--- start Data provided ---

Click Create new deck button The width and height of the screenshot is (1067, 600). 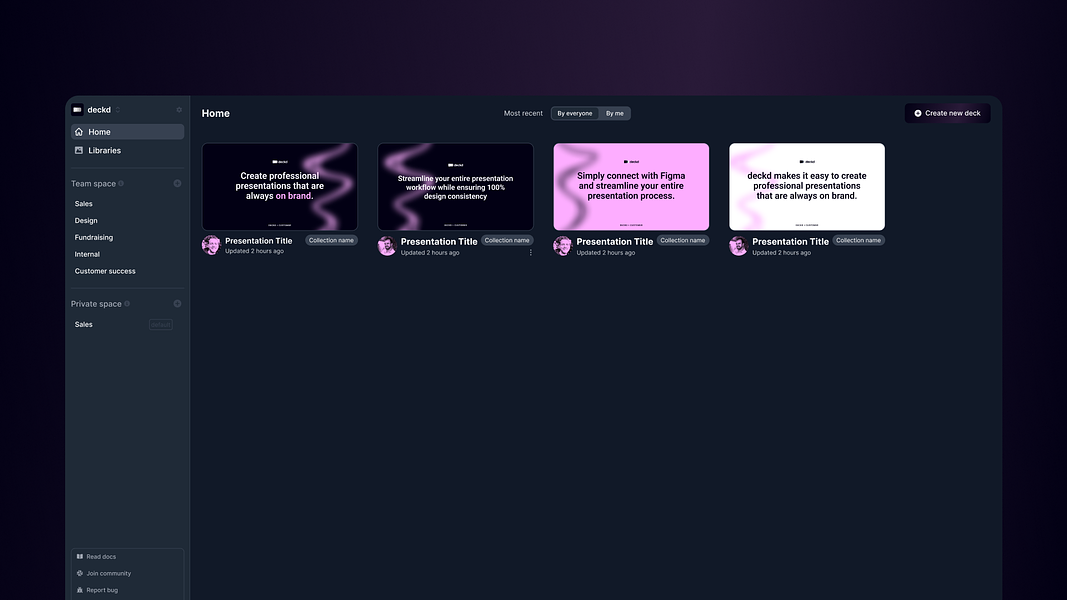point(947,114)
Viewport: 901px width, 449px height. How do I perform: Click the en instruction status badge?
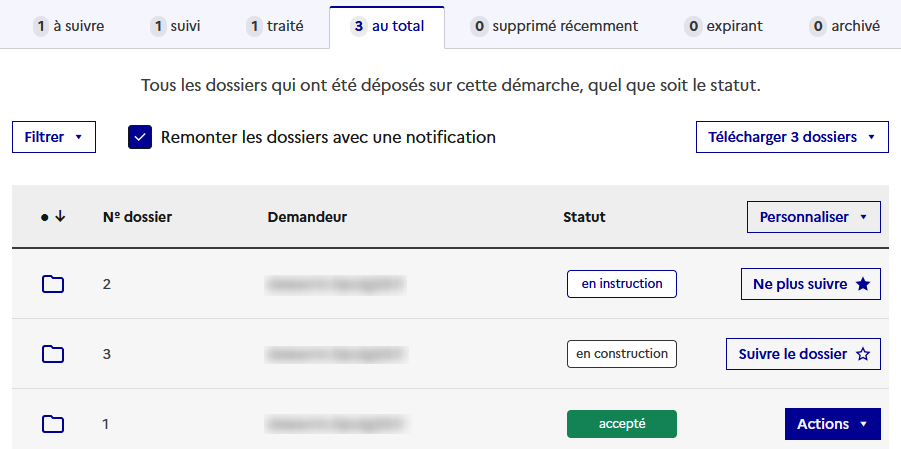[x=622, y=284]
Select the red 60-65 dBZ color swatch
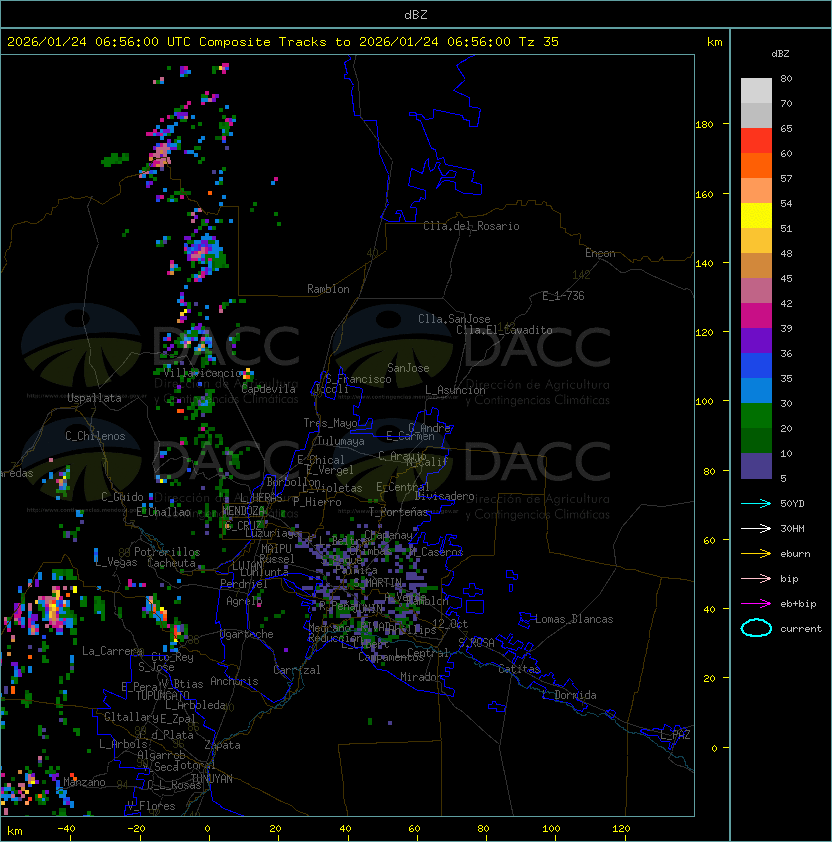Image resolution: width=832 pixels, height=842 pixels. tap(756, 140)
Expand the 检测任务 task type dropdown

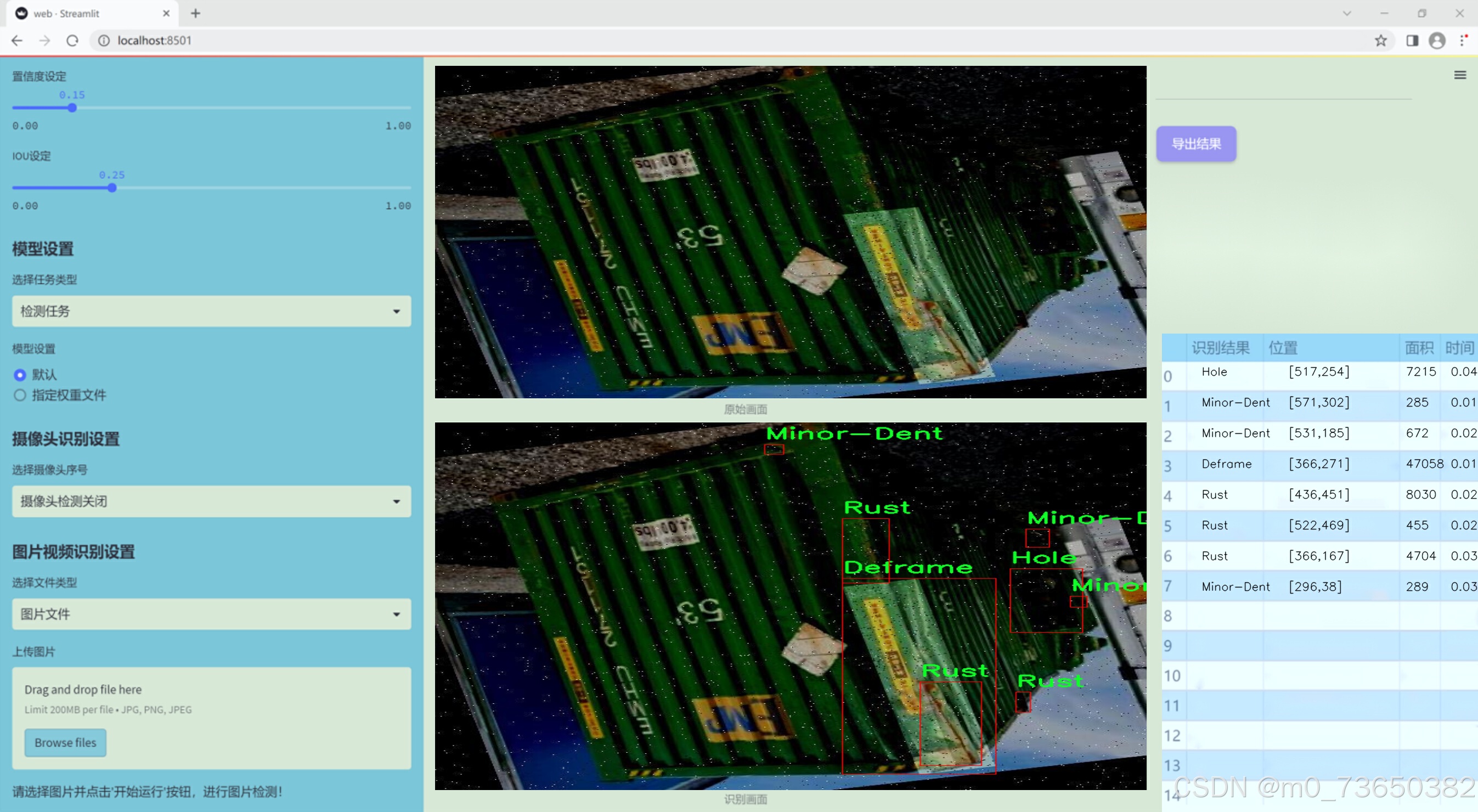pyautogui.click(x=211, y=311)
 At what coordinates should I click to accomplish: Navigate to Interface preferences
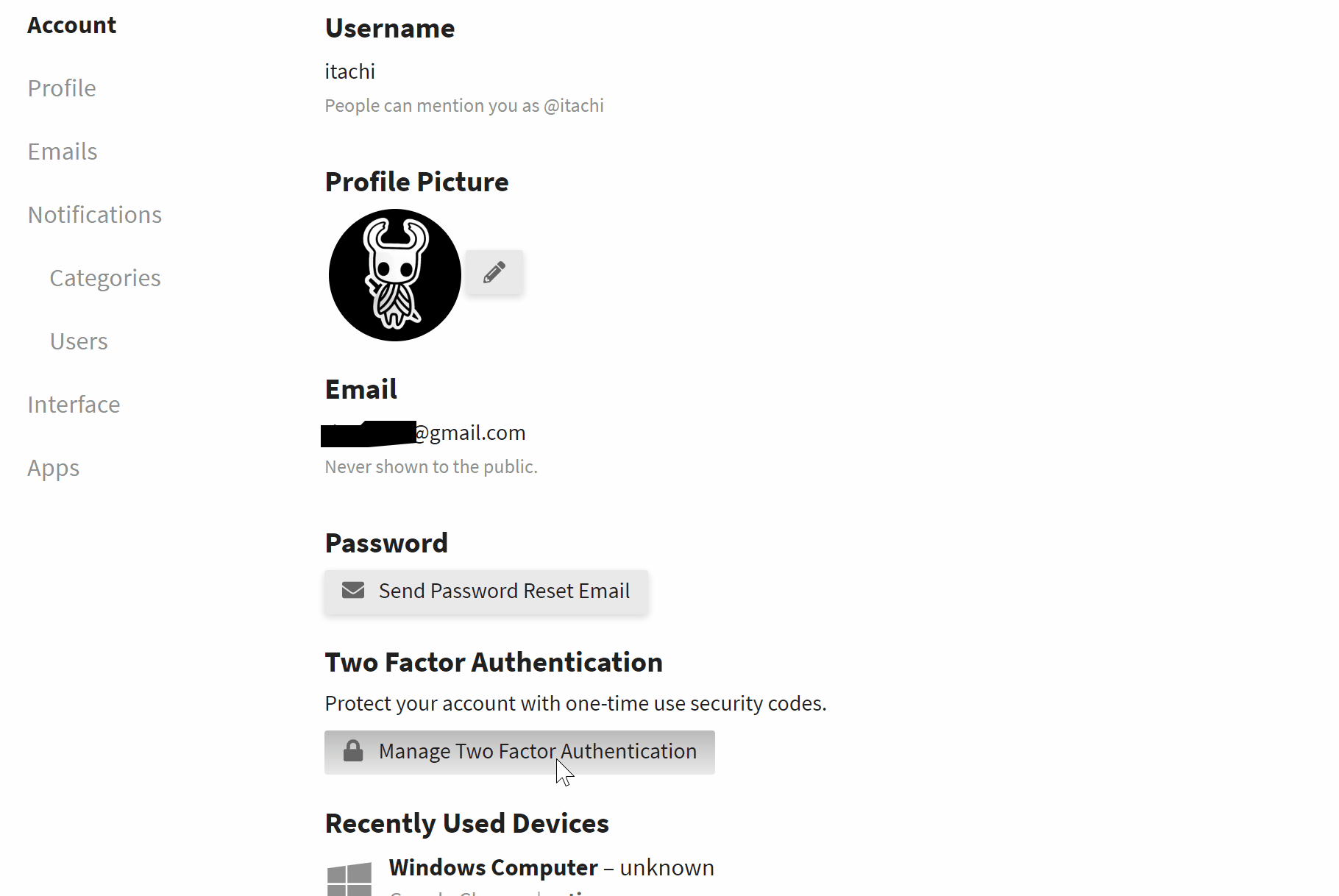point(74,405)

--- end Data provided ---

Required work: Please output the lines again unchanged, beginning at the line that contains "At what coordinates" and continuing through the last of the lines. Leave the pictures out of your answer.

Result for this exercise:
 At what coordinates should I click to accomplish: Navigate to Interface preferences
point(74,405)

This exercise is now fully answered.